Start by looking at the size distribution for age 6 females. We use the tidy workflow here with really awful default graphics (more to come in [Chapter 4](#Chapter4)), but we add two arguments to our `subset` call. We want to select only the variable `Length` from `am_shad`, and we want to drop all other information so we can send the output straight to the `hist()` function as a vector.

```{r}
am_shad %>%
  subset(Age == 6 & Sex == "R", select='Length', drop=TRUE) %>%
   hist(main = "")
```

Now, let's calculate the `mean` and `sd` of `Length` for age 6 females.
```{r}
# Calculate the mean Length 
x_bar <- am_shad %>%
  subset(Age == 6 & Sex == "R", select='Length', drop=TRUE) %>%
  mean

# Calculate standard deviation of Length
sigma <- am_shad %>%
  subset(Age == 6 & Sex == "R", select='Length', drop=TRUE) %>%
  sd

```  

Note that we could also use the `filter()` function from the `dplyr` package for this job, and for big data sets it would be a lot faster for un-grouped data.

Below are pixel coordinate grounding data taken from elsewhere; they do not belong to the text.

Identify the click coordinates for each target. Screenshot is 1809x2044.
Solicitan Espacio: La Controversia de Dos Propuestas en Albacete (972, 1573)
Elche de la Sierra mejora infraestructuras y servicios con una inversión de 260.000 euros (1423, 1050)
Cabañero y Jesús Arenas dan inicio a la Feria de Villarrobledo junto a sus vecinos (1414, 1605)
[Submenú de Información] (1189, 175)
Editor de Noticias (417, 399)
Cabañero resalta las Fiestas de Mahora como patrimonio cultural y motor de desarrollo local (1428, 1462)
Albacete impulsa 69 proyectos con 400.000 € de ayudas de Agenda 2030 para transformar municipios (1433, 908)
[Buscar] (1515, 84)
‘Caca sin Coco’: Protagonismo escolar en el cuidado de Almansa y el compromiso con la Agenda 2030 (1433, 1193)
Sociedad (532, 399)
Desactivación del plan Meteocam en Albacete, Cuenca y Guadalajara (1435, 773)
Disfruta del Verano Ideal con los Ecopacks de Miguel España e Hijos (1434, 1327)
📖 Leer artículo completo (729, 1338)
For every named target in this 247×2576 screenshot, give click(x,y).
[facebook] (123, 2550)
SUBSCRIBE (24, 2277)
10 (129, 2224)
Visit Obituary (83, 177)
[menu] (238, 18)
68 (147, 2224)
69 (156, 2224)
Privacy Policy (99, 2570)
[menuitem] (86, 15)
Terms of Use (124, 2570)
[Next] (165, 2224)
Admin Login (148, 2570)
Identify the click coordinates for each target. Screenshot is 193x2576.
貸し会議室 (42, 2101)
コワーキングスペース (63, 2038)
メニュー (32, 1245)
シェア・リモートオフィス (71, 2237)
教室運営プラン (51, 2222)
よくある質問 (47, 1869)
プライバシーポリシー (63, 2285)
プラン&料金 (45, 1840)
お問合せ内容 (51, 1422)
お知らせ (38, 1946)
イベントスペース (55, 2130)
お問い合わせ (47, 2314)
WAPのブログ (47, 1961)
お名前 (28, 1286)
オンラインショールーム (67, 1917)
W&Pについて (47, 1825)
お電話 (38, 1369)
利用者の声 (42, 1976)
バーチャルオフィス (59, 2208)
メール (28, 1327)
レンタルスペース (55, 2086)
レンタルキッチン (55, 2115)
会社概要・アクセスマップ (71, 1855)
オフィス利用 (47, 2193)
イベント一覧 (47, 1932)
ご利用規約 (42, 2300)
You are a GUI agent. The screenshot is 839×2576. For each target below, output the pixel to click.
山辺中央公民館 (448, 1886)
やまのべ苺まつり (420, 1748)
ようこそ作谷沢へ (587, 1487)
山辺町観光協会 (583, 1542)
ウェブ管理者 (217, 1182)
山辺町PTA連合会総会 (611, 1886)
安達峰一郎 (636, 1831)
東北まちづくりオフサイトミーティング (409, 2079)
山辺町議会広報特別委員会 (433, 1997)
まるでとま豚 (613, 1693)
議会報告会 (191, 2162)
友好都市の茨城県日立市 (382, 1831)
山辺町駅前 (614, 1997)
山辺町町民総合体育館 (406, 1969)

Now, we can use the mean and standard deviation to randomly sample our normal distribution of lengths. 
```{r}
# Take a random sample from a normal distribution
length_sample <- rnorm(n = 10000, mean = x_bar, sd = sigma)

# Plot the sample to see if it is a normal- YAY it is!
hist(length_sample,
  col = "gray",
  main = "",
  xlab = "Forklength (cm)"
)
```
We've add a couple of new arguments to the histogram call to make it a little less ugly here. In [Chapter 4](#Chapter4) we are going to ramp it up and play with some plots!

## Next steps {#next3}
In this chapter, we provided a general overview of our work flow when it comes to reading in data and manipulating them to get useful summaries. In [Chapter 4](#Chapter4) we will use these processes to help us visualize important trends in these summaries before we begin working with descriptive statistics and sampling distributions in [Chapter 5](#Chapter5).